While carrying out this noble duty, we looked at the records of an 11 year old patient with cerebral palsy who, in his brief life had seen 15 consultants, one research fellow, one clinical assistant, one senior medical officer, one clinical fellow, one principal health physician, and six registrars on 62 different occasions in 10 different specialties. At one point the patient was under the care of two community paediatricians simultaneously. In an orthopaedic clinic, the patient saw six differently named doctors on six clinic visits. Along with the medical appointments, there were up to seven clinic visits a week for other clinicians: physiotherapists, speech and language therapy, health visitor, psychology, occupational therapy, wheelchair assessment, and other.
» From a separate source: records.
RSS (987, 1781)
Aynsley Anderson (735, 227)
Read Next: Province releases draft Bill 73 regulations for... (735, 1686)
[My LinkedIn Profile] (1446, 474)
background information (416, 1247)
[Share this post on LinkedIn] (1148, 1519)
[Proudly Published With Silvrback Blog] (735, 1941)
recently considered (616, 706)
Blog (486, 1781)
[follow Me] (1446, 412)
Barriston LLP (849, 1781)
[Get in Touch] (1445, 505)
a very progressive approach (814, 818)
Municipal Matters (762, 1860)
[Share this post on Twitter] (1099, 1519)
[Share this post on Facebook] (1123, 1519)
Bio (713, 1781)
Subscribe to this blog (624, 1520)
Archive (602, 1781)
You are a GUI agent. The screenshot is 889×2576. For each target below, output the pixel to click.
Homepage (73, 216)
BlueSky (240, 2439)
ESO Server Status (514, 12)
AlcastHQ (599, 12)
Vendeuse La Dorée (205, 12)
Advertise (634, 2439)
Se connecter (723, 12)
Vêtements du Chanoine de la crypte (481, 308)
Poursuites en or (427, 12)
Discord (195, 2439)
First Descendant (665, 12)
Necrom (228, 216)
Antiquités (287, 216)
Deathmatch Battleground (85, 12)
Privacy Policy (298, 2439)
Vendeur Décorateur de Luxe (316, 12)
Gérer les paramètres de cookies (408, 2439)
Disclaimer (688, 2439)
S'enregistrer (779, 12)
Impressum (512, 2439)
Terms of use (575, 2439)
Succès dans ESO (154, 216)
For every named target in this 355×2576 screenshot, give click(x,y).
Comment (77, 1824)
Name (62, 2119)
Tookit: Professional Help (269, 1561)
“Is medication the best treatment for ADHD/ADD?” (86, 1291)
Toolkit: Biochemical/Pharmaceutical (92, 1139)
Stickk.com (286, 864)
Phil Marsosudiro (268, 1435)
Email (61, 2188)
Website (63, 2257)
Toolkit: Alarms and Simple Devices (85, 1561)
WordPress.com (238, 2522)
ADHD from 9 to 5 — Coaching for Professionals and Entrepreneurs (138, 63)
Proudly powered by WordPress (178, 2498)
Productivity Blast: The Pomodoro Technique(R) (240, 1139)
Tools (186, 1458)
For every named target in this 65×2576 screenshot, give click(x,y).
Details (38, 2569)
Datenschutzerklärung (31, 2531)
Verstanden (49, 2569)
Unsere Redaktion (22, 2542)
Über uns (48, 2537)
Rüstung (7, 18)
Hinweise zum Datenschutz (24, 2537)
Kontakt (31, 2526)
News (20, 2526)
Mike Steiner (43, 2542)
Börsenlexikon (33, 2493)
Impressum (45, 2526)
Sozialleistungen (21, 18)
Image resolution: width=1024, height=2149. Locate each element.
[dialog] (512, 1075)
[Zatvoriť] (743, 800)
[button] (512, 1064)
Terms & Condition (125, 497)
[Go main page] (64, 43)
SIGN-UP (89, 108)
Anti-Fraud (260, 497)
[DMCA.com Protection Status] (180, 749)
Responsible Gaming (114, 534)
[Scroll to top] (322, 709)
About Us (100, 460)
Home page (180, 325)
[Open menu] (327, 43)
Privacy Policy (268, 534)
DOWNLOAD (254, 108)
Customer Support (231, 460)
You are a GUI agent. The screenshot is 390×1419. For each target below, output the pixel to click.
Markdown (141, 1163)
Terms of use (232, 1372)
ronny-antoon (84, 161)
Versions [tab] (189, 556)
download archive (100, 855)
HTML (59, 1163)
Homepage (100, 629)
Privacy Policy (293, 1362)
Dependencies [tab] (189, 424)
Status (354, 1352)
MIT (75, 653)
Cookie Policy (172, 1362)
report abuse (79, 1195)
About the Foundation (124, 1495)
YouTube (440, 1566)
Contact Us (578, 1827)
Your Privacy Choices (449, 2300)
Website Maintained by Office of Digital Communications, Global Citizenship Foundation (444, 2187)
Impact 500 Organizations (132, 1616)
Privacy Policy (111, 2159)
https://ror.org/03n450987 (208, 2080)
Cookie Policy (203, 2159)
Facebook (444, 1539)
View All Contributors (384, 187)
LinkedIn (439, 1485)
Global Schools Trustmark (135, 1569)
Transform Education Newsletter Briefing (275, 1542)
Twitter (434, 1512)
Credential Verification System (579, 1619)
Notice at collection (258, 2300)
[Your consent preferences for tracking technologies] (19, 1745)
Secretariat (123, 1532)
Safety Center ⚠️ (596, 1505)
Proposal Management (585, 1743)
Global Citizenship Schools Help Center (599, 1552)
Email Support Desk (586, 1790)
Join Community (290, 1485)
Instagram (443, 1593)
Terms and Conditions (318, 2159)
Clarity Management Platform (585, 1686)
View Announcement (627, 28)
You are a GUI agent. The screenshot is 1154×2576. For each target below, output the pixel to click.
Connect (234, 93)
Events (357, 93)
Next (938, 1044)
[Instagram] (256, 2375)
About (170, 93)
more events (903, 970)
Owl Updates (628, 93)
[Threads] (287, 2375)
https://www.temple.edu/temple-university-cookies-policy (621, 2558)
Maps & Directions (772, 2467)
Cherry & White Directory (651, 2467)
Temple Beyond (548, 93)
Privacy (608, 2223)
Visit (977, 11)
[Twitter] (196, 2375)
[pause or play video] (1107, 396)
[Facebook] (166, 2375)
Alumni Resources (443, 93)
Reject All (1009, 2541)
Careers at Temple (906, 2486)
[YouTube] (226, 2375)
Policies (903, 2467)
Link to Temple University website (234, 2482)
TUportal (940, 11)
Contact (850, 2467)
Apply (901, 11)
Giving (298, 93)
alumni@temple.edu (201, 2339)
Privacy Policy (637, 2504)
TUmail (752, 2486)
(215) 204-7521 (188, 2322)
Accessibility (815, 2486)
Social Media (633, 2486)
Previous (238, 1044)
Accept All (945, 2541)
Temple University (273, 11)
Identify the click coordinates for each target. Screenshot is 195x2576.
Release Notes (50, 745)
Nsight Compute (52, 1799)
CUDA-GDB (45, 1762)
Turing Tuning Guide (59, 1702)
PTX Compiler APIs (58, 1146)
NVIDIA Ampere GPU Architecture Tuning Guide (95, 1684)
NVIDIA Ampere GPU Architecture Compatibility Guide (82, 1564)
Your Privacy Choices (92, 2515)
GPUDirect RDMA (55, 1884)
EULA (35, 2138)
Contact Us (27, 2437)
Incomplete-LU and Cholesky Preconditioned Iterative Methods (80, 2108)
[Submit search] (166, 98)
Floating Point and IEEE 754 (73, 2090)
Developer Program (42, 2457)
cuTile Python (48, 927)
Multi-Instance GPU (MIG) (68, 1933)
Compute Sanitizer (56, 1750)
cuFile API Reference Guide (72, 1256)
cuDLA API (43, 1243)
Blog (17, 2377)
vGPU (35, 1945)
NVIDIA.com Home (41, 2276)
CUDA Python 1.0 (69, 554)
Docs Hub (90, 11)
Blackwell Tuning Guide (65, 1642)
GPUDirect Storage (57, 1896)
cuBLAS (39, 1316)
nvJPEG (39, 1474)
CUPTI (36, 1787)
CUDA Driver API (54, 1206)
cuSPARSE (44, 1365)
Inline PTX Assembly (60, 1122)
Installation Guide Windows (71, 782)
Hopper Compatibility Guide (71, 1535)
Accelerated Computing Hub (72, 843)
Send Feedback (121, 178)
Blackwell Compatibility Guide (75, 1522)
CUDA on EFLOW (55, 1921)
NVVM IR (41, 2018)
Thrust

This case illustrates a number of important issues for consideration by specialists, who may be tempted to refer:
Dilution of responsibility—vital decisions are made without anyone feeling fully responsible for them; the “collusion of anonymity” described by Balint.1
Increased burden of care on the parents of a disabled child; the sheer physical and time effort required in getting a disabled child to a clinic and then waiting for the specialist can be imagined.
The potential for confusion of opinions between specialists in the same field.
In this case, the lack of any obvious medical benefit from many of the multiple cross-referrals.
We hope that paediatricians will consider carefully the need for cross-referral and the need for a single point of contact for the parent of the disabled child.